PracticalDG: Perturbation Distillation on Vision-Language Models for Hybrid Domain Generalization
Zining Chen, Weiqiu Wang, Zhicheng Zhao, Fei Su, Aidong Men, Hongying Meng
TL;DR
This work tackles Open Set Domain Generalization (OSDG) by distilling knowledge from large vision-language models (VLMs) into lightweight vision backbones using Perturbation Distillation (SCI-PD), which combines Score, Class, and Instance perturbations to robustly transfer semantics. It introduces Hybrid Domain Generalization (HDG), a benchmark that varies label-set overlap across source domains, along with the ${\rm H^{2}}$-CV metric to measure robustness across splits and data scarcity. The method avoids heavy fine-tuning of large models and demonstrates state-of-the-art performance on PACS, OfficeHome, and DomainNet while maintaining efficiency, with strong robustness under diverse HDG conditions. Overall, SCI-PD offers a practical, scalable solution for OSDG by leveraging CLIP-derived semantics to train compact models with improved generalization and reliability.
Abstract
Domain Generalization (DG) aims to resolve distribution shifts between source and target domains, and current DG methods are default to the setting that data from source and target domains share identical categories.
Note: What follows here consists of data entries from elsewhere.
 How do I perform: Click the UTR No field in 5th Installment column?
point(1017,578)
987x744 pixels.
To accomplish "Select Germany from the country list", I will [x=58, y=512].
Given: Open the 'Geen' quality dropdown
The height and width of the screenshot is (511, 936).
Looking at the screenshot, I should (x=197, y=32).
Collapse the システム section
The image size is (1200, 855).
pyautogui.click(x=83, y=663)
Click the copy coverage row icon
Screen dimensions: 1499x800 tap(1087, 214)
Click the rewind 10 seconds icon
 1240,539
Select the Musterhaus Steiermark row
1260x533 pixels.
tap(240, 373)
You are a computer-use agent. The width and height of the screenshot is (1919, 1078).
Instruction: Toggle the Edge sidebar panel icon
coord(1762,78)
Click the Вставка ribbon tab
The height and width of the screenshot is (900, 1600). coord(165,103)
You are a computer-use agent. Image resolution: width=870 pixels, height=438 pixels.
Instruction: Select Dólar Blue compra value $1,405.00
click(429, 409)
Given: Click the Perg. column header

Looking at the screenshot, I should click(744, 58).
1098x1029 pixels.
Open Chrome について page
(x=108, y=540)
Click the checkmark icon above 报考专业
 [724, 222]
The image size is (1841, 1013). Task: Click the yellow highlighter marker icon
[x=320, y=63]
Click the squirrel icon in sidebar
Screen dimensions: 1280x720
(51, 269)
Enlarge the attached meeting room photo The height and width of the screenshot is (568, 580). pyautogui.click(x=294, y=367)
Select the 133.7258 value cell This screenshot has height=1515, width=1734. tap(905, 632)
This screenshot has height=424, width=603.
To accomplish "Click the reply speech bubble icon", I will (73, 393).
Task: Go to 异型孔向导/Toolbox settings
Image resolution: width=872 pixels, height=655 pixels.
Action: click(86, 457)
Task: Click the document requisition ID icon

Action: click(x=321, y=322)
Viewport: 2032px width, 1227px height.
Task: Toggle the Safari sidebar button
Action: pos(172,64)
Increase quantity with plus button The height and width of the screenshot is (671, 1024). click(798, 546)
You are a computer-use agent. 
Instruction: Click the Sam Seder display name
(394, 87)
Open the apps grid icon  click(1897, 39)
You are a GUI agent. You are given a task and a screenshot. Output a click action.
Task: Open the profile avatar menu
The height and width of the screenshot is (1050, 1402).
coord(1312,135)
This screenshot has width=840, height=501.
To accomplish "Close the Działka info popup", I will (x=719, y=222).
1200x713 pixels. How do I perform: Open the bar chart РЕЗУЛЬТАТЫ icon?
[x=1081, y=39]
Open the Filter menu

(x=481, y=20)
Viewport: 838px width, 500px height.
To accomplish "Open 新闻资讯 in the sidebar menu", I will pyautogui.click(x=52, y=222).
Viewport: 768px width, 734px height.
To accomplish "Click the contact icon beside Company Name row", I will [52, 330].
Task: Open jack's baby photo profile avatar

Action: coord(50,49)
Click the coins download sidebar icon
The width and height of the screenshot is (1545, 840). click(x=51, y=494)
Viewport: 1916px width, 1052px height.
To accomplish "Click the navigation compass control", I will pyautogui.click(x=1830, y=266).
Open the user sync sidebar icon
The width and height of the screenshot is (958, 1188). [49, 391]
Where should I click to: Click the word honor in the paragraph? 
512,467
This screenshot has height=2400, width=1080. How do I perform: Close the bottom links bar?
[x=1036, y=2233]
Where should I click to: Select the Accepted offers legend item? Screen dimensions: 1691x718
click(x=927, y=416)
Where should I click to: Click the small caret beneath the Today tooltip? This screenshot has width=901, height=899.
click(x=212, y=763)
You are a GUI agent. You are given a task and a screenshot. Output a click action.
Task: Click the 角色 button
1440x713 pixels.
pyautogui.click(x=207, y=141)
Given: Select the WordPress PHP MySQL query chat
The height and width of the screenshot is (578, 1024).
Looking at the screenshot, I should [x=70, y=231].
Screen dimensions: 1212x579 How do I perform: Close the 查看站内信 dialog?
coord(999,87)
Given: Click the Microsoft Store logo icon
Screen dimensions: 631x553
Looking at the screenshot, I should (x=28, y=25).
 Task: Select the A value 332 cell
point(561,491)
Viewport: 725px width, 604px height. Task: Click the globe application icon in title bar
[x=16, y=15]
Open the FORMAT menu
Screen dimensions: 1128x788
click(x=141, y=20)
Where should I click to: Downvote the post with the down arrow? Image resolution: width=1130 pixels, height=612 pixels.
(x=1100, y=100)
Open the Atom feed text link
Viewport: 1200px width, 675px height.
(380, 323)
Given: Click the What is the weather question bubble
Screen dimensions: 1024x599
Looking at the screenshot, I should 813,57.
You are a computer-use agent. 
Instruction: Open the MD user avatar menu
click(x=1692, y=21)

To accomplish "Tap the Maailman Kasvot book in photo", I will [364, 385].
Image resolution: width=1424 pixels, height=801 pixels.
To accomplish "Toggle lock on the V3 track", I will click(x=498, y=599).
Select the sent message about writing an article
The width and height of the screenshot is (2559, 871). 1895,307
Nevertheless, there exists unseen classes from target domains in practical scenarios. To address this issue, Open Set Domain Generalization (OSDG) has emerged and several methods have been exclusively proposed. However, most existing methods adopt complex architectures with slight improvement compared with DG methods. Recently, vision-language models (VLMs) have been introduced in DG following the fine-tuning paradigm, but consume huge training overhead with large vision models. Therefore, in this paper, we innovate to transfer knowledge from VLMs to lightweight vision models and improve the robustness by introducing Perturbation Distillation (PD) from three perspectives, including Score, Class and Instance (SCI), named SCI-PD. Moreover, previous methods are oriented by the benchmarks with identical and fixed splits, ignoring the divergence between source domains. These methods are revealed to suffer from sharp performance decay with our proposed new benchmark Hybrid Domain Generalization (HDG) and a novel metric $H^{2}$-CV, which construct various splits to comprehensively assess the robustness of algorithms. Extensive experiments demonstrate that our method outperforms state-of-the-art algorithms on multiple datasets, especially improving the robustness when confronting data scarcity.